Unterreichenbach

Tolles Jahresergebnis

von Felicitas Schück

Auch im Jahr 2017 habe sich die Konjunktur auf sehr hohem Niveau bewegt. Deswegen, so erklärte Finanzdezernent Boris Schmid im Ausschuss für Verwaltung, Wirtschaft und Gesundheit, könne man auch für 2017 "einen sehr erfreulichen Jahresbericht" vorlegen.

Schwarzwald-Baar-Kreis. Allerdings seien die Bereiche, die zu dem Ergebnis beitrugen, nicht zu steuern. Im laufenden Haushalt 2017 wurden 14,7 "asylbedingte Mehrstellen" nicht mehr besetzt. Insgesamt waren 113 Stellen neu zu besetzen. Unerwartet gab es bei den Sozialausgaben, genauer gesagt, bei der Hilfe zur Pflege, einen Rückgang von 6,2 Prozent, obwohl man mit einer Steigerung gerechnet habe. Mehrausgaben gab es bei der Eingliederungshilfe, während die Anzahl der Bedarfsgemeinschaften im Jobcenter zurückgegangen sei. Diese Entwicklung mache es möglich, die deutliche Verschlechterung bei der Jugendhilfe aufzufangen, die unter anderem durch unbegleitete minderjährige Flüchtlinge entstanden sei. Bei den Steuereinnahmen gab es 2,2 Millionen Euro mehr durch höhere Schlüsselzuweisungen.

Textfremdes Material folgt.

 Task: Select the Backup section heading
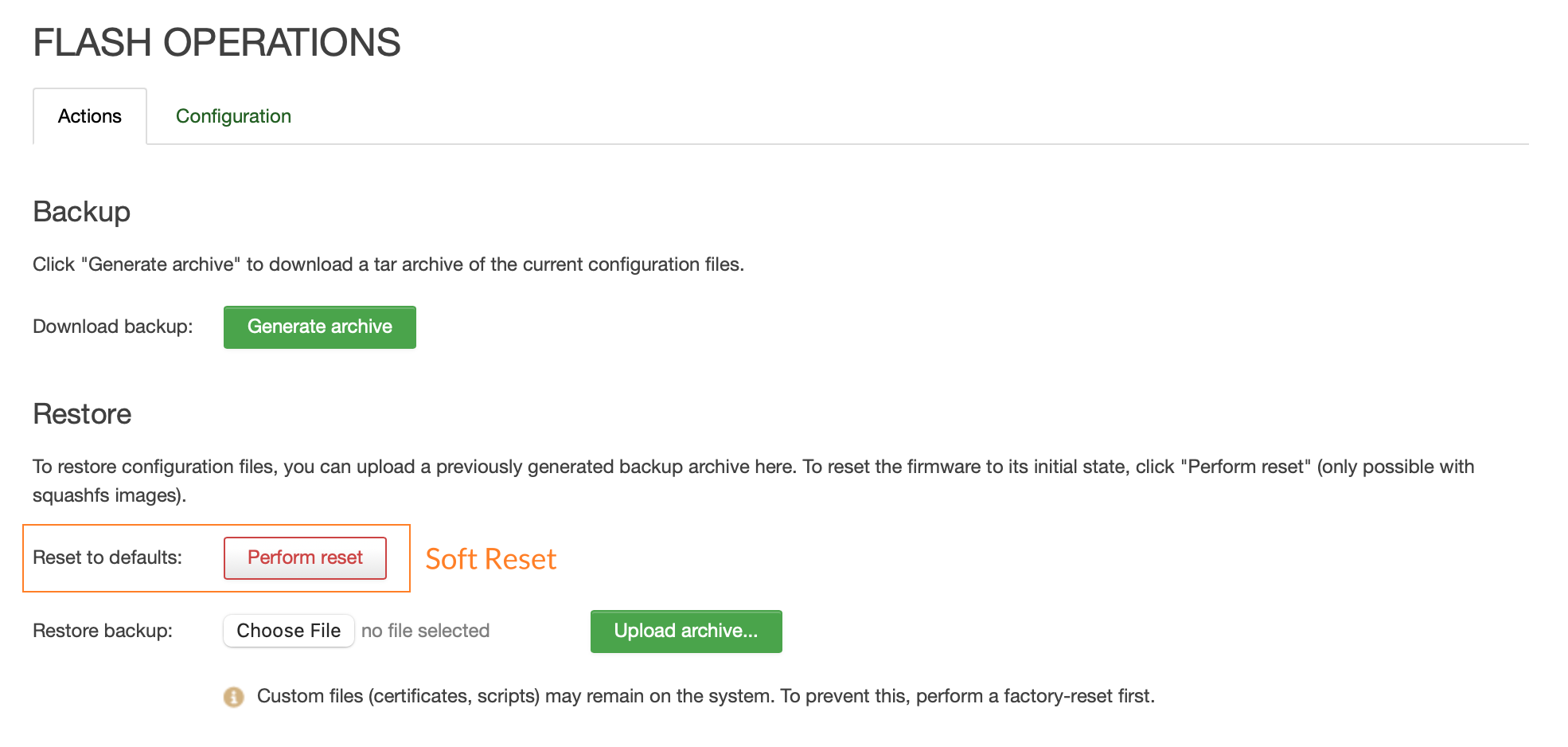click(x=81, y=212)

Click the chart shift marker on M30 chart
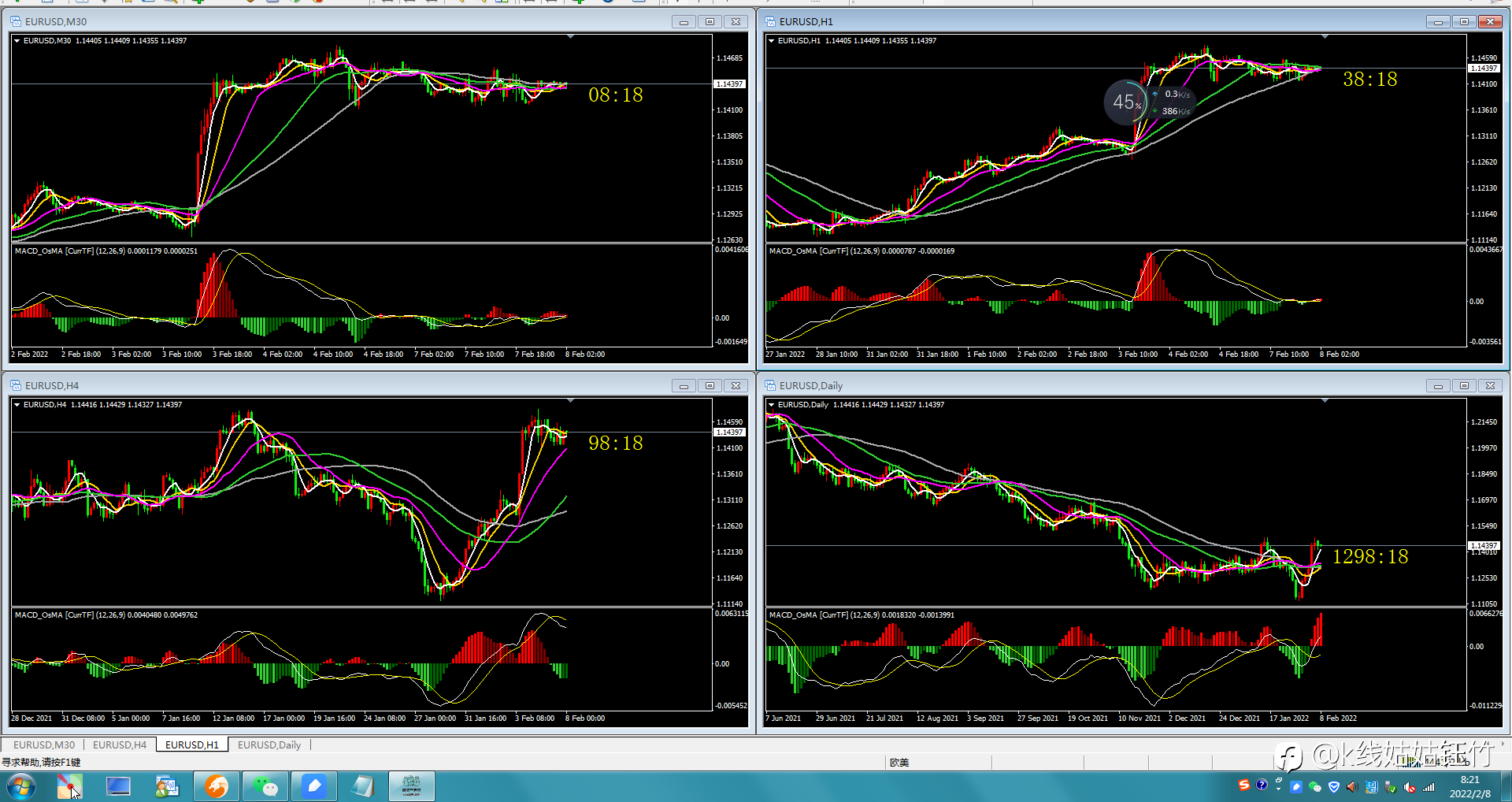571,36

Die Zuführungsrate war 2017 um 6,5 Millionen Euro höher als im Haushaltsplan kalkuliert. Die Nettoinvesititionsrate ohne Sondertilgung liegt 2017 bei 18,8 Millionen Euro. Davon konnten einige Investitionen getätigt werden. Beispielsweise der Erwerb des Postgebäudes für 1,9 Millionen Euro, Brandschutz für Schulen, 2,7 Millionen für Straßen und Brücken, fünf Millionen für Breitband. Die Schulden wurden um 3,1 Millionen Euro reduziert. "Wir haben das Ziel erreicht, die Kreisfinanzen sind auf einem guten Weg", erklärte Finanzdezernent Boris Schmid. Als einen "Wermutstropfen" bezeichnete er die Sozialausgaben, die einen beträchtlichen Teil des Haushaltsvolumens bedeuten. "Das ist der letzte kamerale Anschluss", erklärte Landrat Sven Hinterseh, der von einer "Zeitenwende" in Sachen Haushalt sprach.

"Ein tolles Ergebnis für 2017", erklärte Michael Schmitt (CDU), der ein Lob für die Kreisverwaltung hatte und die Rücklage von 31,9 Millionen Euro als "erfreulich" bezeichnete. "Wir sind gut aufgestellt". Von guten wirtschaftlichen Voraussetzungen für 2019 auch aufgrund der guten Vorgaben von 2017 sprach Klaus Götz (Freie Wähler). Edgar Schurr erklärte, dass im Schlussbericht zur Jahresrechnung festgehalten werde, dass es keine wesentlichen Regelverstöße gebe, sei hervorragend und eine gute Verwaltungsleistung. Es sei gelungen, einen guten Mix aus Schuldenab au und Investitionen zu finden. "Das ist der richtige Weg, wir bedanken uns". Wolfgang Kaiser (Grüne) nannte das Rechnungsergebnis "erfreulich", kritisierte aber, dass die Jahresabschlüsse des Zweckverbandes Breitbandversorgung für 2016 und 2017 noch nicht vorlägen. Landrat Sven Hinterseh gab ihm Recht: "Ein Jahresabschluss muss fertig sein, bevor ein neues Jahr beginnt." Jetzt sei immerhin der Jahresabschluss 2016 auf der Tagesordnung der nächsten Sitzung des Zweckverbandes, mit dem für 2017 sei im Mai zu rechnen.

Um Negativzinsen zu vermeiden ist der Landkreis, wie Michael Leiße, Leiter der Kämmerei, auf Nachfrage von Kaiser erklärte, "deutschlandweit" bei den Banken unterwegs.